* [DATA EXTRACTS]:
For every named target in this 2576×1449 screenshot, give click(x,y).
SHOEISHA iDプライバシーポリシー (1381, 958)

==

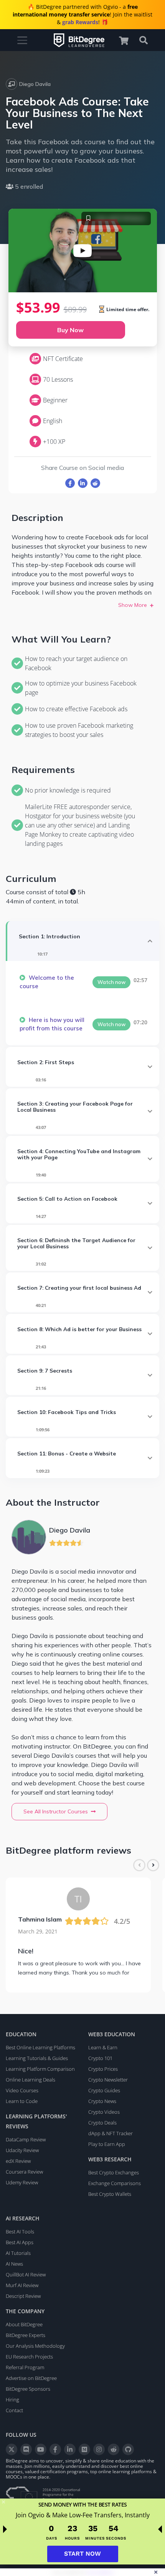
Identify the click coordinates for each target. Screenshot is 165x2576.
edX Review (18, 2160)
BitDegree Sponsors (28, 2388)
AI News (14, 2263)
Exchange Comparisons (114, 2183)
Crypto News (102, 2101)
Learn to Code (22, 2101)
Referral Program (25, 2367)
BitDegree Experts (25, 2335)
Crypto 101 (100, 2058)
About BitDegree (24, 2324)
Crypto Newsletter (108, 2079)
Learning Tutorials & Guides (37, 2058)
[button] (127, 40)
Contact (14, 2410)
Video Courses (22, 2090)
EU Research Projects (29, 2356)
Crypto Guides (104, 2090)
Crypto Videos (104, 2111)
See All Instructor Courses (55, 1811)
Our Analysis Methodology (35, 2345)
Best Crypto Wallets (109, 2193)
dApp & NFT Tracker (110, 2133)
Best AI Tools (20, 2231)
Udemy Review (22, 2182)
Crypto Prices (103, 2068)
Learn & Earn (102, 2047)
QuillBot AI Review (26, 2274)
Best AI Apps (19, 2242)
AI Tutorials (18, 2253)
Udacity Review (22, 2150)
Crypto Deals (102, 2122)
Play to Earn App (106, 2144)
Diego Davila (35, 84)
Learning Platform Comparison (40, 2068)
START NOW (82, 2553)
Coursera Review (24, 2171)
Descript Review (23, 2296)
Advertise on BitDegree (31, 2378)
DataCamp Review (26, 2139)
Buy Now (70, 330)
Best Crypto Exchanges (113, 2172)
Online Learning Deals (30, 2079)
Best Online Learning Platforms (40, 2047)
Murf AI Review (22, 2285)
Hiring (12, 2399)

--

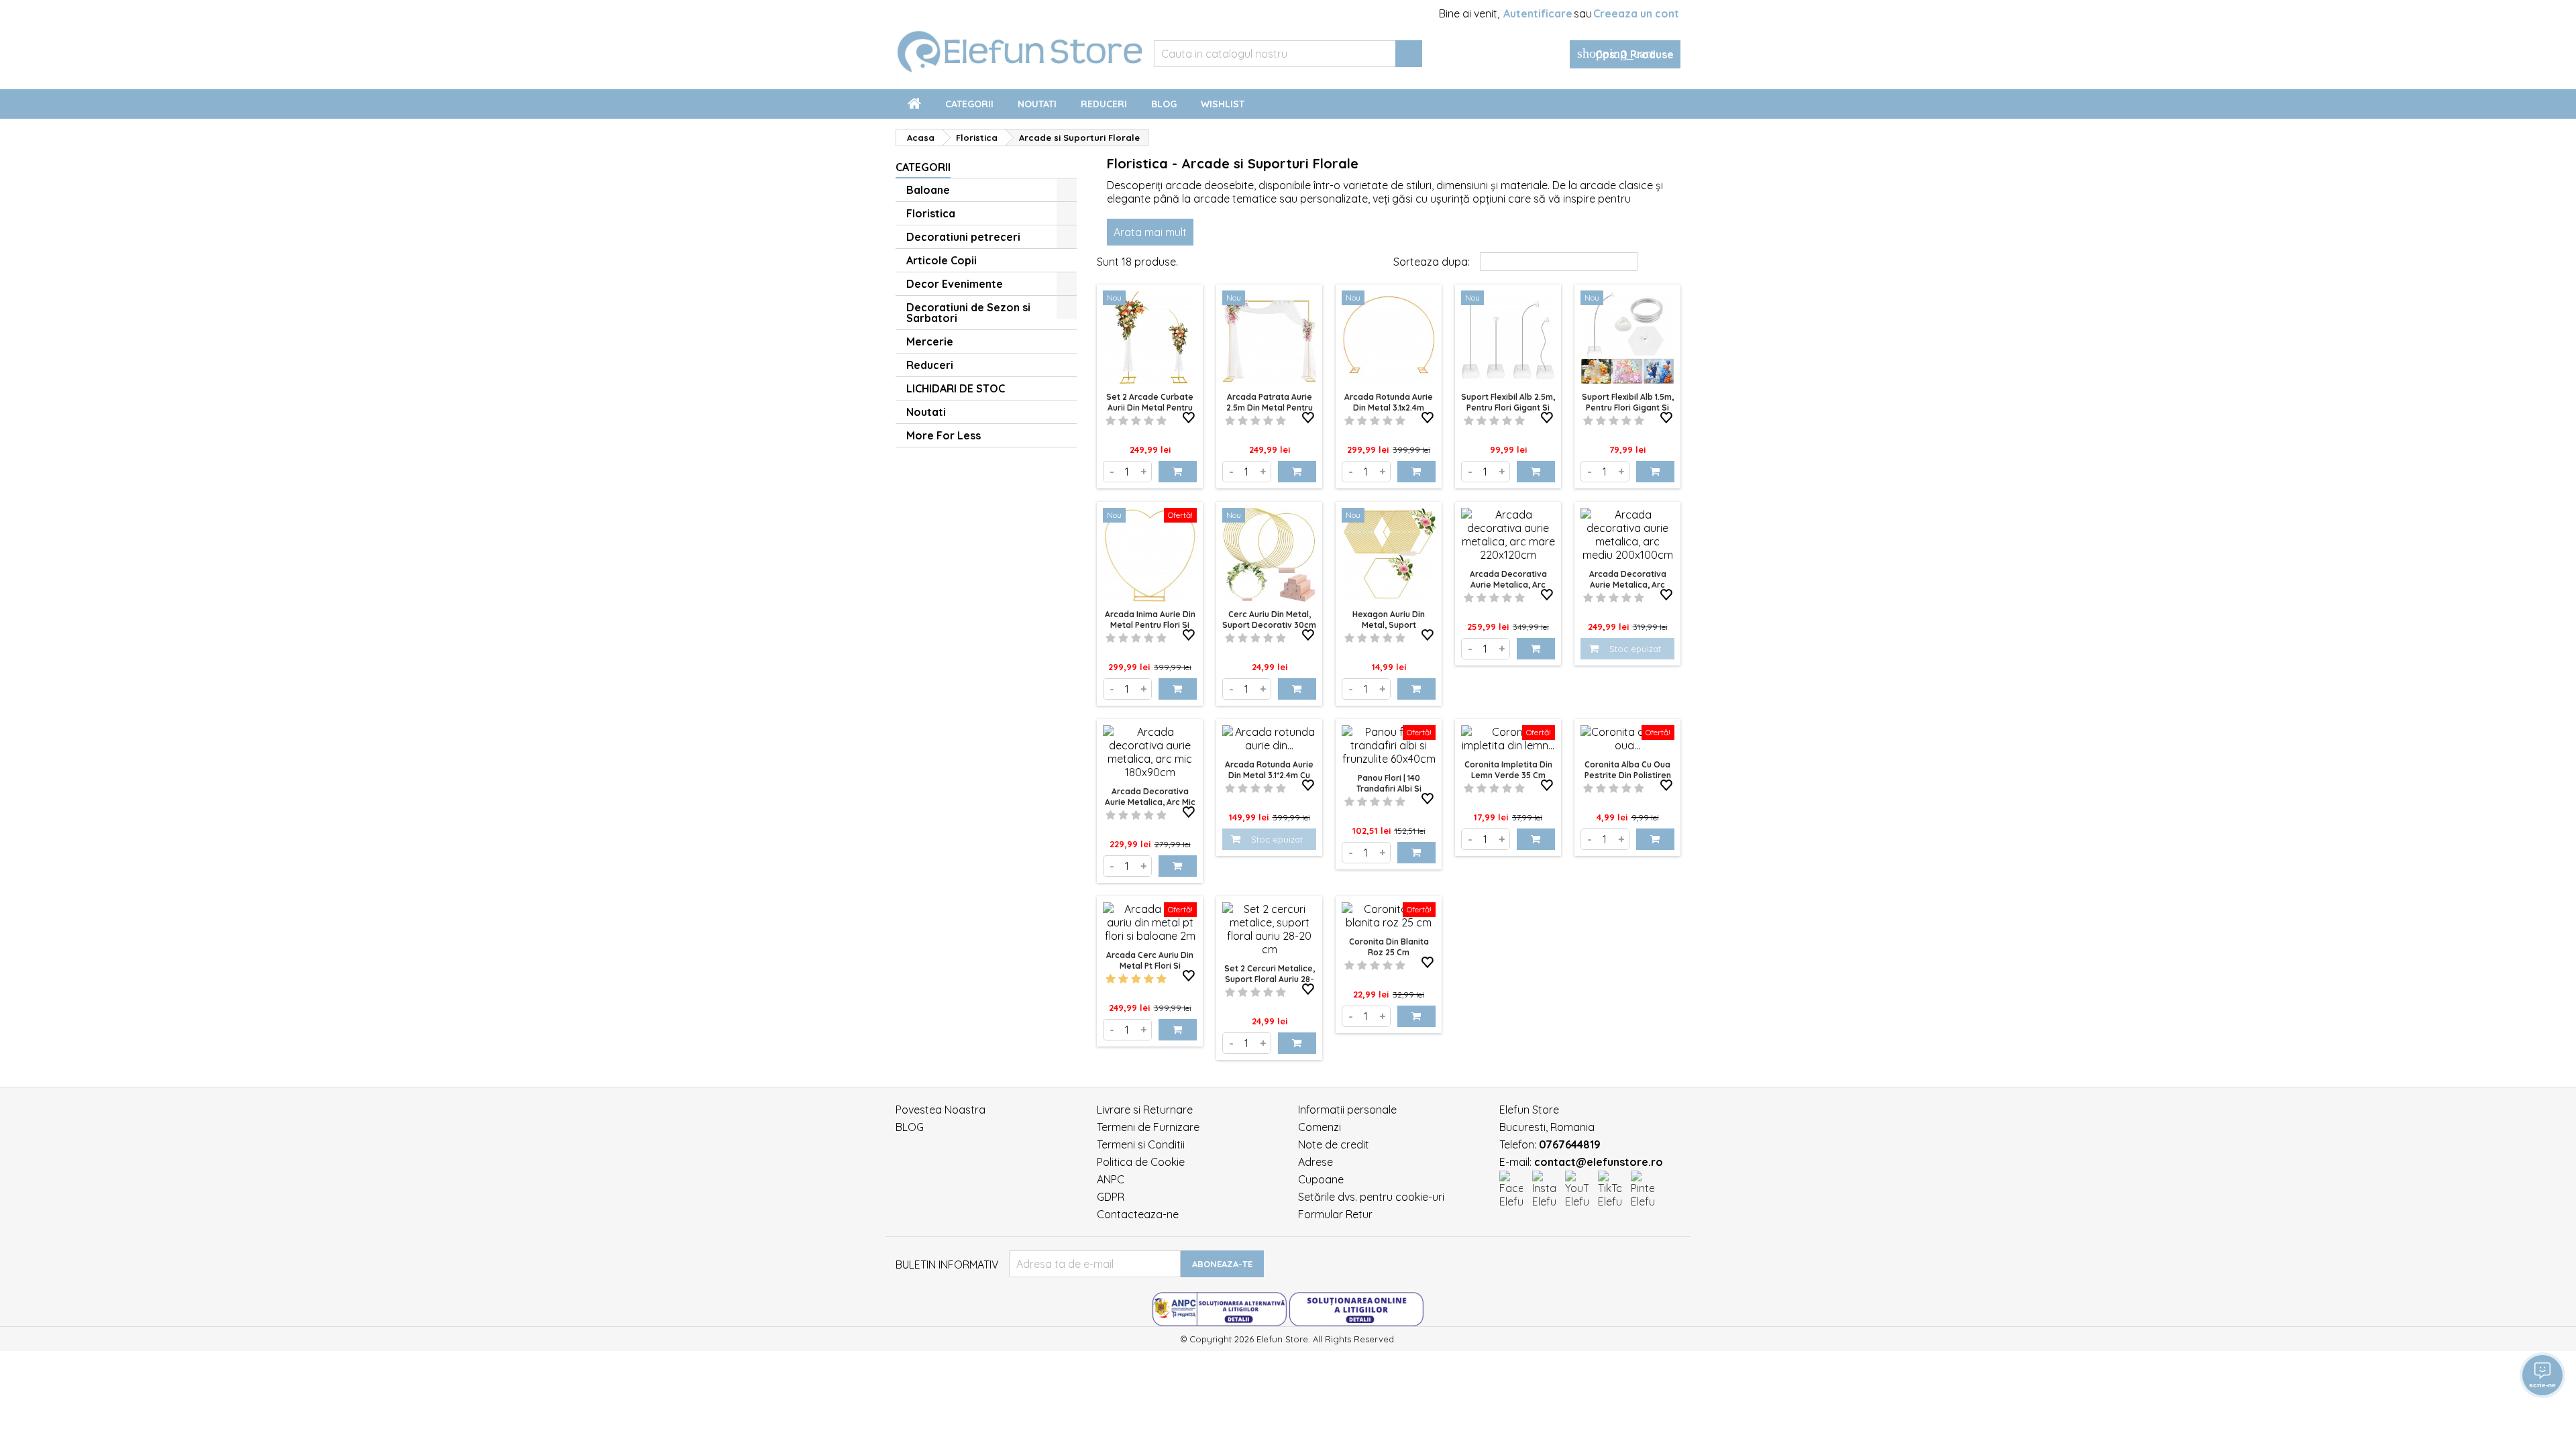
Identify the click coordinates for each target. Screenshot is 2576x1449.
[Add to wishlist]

* [YOUR OBJECTIVE]:
Could you write out, exactly as they stand, only the lines above that begin at the line with "Referral Program (25, 2367)" and stop after the line with "EU Research Projects (29, 2356)"?

* [TASK SOLUTION]:
Referral Program (25, 2367)
BitDegree Experts (25, 2335)
Crypto 101 (100, 2058)
About BitDegree (24, 2324)
Crypto Newsletter (108, 2079)
Learning Tutorials & Guides (37, 2058)
[button] (127, 40)
Contact (14, 2410)
Video Courses (22, 2090)
EU Research Projects (29, 2356)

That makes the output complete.